• **Exercise**: If a line contains "Open the 前复权", it is the last one to write out; begin with the first line of the records and copy each exactly.

• **Data shown**:
--- START ---

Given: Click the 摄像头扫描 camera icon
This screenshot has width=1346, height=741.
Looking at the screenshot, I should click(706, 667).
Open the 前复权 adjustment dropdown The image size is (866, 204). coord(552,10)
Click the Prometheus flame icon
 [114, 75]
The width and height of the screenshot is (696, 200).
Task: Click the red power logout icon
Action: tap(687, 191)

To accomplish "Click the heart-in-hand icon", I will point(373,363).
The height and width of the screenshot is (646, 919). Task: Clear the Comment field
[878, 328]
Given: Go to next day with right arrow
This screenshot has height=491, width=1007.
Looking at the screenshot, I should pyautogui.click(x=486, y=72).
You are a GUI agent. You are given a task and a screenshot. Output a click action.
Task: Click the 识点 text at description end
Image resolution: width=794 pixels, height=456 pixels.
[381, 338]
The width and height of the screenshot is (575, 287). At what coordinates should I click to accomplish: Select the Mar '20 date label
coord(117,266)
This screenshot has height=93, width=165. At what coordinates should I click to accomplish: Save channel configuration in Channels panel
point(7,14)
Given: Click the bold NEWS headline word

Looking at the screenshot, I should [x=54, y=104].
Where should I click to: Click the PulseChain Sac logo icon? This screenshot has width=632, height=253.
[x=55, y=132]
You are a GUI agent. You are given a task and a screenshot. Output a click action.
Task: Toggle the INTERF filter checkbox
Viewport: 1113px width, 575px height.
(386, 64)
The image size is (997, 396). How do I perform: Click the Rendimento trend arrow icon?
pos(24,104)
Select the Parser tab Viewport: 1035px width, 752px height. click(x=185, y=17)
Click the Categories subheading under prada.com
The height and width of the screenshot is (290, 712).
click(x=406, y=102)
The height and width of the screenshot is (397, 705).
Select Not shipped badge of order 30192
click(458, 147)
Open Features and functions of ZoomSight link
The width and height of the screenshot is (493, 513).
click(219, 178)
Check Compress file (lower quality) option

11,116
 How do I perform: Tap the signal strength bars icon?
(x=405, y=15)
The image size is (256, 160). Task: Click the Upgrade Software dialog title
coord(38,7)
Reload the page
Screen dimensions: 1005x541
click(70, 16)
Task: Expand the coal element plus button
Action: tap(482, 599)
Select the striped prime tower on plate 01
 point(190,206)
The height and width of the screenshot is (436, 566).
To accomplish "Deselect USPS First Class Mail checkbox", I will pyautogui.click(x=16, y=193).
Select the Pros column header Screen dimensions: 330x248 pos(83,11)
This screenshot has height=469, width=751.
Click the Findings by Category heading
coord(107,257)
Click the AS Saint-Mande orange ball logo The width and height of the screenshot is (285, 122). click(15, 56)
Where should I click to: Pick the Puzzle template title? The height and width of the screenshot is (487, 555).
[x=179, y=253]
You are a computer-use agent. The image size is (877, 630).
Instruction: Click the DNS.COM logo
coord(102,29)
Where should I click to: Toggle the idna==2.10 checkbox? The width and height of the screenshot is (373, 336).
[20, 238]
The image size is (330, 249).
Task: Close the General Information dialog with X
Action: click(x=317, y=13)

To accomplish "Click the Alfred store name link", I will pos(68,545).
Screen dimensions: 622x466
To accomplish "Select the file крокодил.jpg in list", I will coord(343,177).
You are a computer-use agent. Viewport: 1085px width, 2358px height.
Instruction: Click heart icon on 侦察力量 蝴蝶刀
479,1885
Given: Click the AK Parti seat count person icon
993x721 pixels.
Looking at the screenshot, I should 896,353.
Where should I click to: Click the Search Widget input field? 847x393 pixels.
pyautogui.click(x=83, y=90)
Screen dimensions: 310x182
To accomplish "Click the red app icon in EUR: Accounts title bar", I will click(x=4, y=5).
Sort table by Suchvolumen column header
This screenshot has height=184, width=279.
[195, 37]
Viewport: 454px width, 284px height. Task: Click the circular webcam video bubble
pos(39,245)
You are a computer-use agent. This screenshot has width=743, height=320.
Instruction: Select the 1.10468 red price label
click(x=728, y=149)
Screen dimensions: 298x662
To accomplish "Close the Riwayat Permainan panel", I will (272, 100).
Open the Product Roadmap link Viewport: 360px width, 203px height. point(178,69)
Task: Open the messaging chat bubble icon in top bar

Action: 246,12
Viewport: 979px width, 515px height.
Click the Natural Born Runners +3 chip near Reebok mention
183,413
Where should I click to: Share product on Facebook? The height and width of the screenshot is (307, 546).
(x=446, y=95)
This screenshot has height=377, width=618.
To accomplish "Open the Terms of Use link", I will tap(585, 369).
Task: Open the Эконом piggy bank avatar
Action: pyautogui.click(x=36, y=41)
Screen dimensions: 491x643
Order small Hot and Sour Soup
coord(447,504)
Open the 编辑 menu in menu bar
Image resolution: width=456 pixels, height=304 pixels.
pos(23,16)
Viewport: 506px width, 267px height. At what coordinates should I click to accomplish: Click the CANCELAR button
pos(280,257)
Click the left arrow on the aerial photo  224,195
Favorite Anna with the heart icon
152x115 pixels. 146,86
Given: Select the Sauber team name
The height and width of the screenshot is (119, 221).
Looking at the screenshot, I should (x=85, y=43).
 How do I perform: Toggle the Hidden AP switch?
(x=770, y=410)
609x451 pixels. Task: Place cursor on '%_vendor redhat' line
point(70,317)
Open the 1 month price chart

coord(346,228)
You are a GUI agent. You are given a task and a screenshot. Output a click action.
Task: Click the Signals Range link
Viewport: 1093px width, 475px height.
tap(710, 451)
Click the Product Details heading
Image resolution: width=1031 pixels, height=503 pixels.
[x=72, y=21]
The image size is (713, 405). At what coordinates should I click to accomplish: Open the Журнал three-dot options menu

--- END ---

• **Output of the task**:
Given: Click the 摄像头扫描 camera icon
This screenshot has width=1346, height=741.
Looking at the screenshot, I should click(706, 667).
Open the 前复权 adjustment dropdown The image size is (866, 204). coord(552,10)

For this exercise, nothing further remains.